We first ran three trials without a microdrive attached to the iPAQ.
Since the handheld has limited storage, the service state must be
loaded from the home server as described in
Section 3.5. We then ran three trials with the
microdrive; in this case, the state of the speech service is loaded
from the iPAQ as described in Section 3.6.
Figures 6 and 7 show results
for representative trials with a warm and cold cache, respectively.
|
This graph shows how response time changes during the instantiation of
a speech replica on the nearby surrogate. All chunks are in the surrogate cache prior to each experiment.
|
|
Figure 6. Speech replication with warm cache
|
This graph shows how response time changes during the instantiation of
a speech replica on the nearby surrogate. No chunks are in the
surrogate cache prior to each experiment.
|
|
Figure 7. Speech replication with cold cache
In Figure 6, the sharp drop in response time for
both lines is a result of the completion of replica instantiation.
Before the replica is instantiated, speech requests must be serviced
by the distant home server; after instantiation, the new second-class
replica provides quicker response time. Without the microdrive, it
takes 28:06 minutes to ship the service state from the home server.
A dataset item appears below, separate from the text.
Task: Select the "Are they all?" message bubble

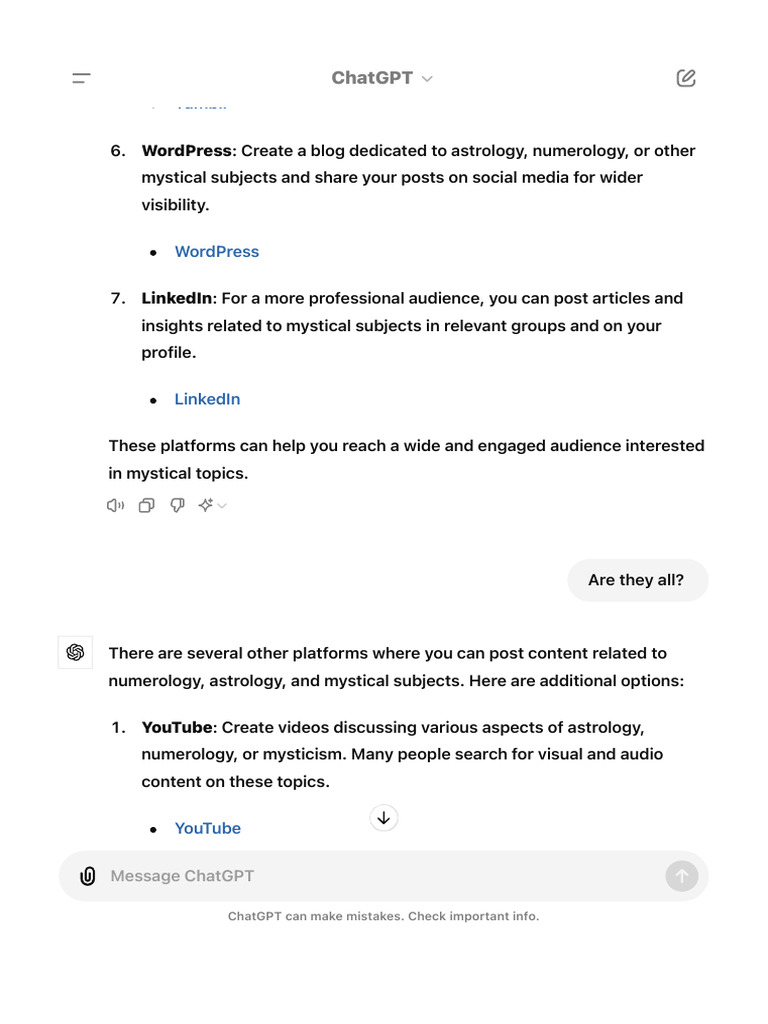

However, replica instantiation exhibits only a minimal impact on
application performance - average response time during replication is
only 2% greater than response time with remote execution on the home
server.
When the replica is instantiated from state stored on the client's
microdrive, the new second-class replica is instantiated in only 3:35
minutes (7.8 times faster). However, the performance impact of
replica instantiation is more substantial: average response time
increases by 20% compared to remote execution. Shipping a large
amount of data over the wireless network causes queuing delays
at the access point and on the handheld that adversely affect
application performance. Currently, we are investigating whether
traffic prioritization can minimize the impact of replication on
foreground traffic.
The cold cache scenario in Figure 7 exhibits a
less clear difference in performance before and after replication
completes. After the new replica is instantiated, it fetches chunks
of its persistent state on demand from the home server or iPAQ; this
occasionally delays its responses. Note that the first-class replica
on the home server mitigates the performance impact - if the
second-class replica is substantially delayed by fetching state, the
first-class replica responds faster.
5.4 Instantiation of another stateless replica
We next examined a scenario in which the user of the speech service
moves from one wireless hotspot to another. This experiment begins
with the user located at the middle hotspot in
Figure 4. A second-class replica is running on the
surrogate at that hotspot and a first-class replica is running on the
home server. At the beginning of the experiment, the user moves to
the left hotspot and decides to instantiate another replica on the
surrogate at that hotspot. While this new replica is being created,
both the second-class replica on the old surrogate and the first-class
replica on the home server service application requests. As soon as
the new replica is instantiated, Slingshot terminates the replica at
the distant surrogate. Since we did not have three identical servers
with which to run this experiment, the home server is a slightly
less-powerful Dell Optiplex 370 with 2.8 GHz Pentium 4
processor running RedHat 9.
Figure 8 shows how the average time to
perform an iteration of the speech recognition workload varies during
this experiment - we show only warm cache results here. Compared to
the previous experiment, the time to instantiate a new replica is
relatively unchanged. However, response time during replication is
improved because the existing second-class replica responds faster to
requests than the replica on the home server. Without the microdrive,
application response time is reduced by 23% compared to remote
execution; with the microdrive, application response time is reduced
by 2%. These results show that a surrogate can still provide
significant benefit even when not located at the user's current
hotspot.
|
This graph shows how response time changes during the instantiation of
a speech replica on the nearby surrogate while another replica
executes on the distant surrogate. All chunks are in the the
surrogate caches prior to each experiment.
|
|
Figure 8. Speech: Moving to a new hotspot
5.5 Stateful service replication
We next repeated the experiment in
Section 5.3 for the stateful VNC service.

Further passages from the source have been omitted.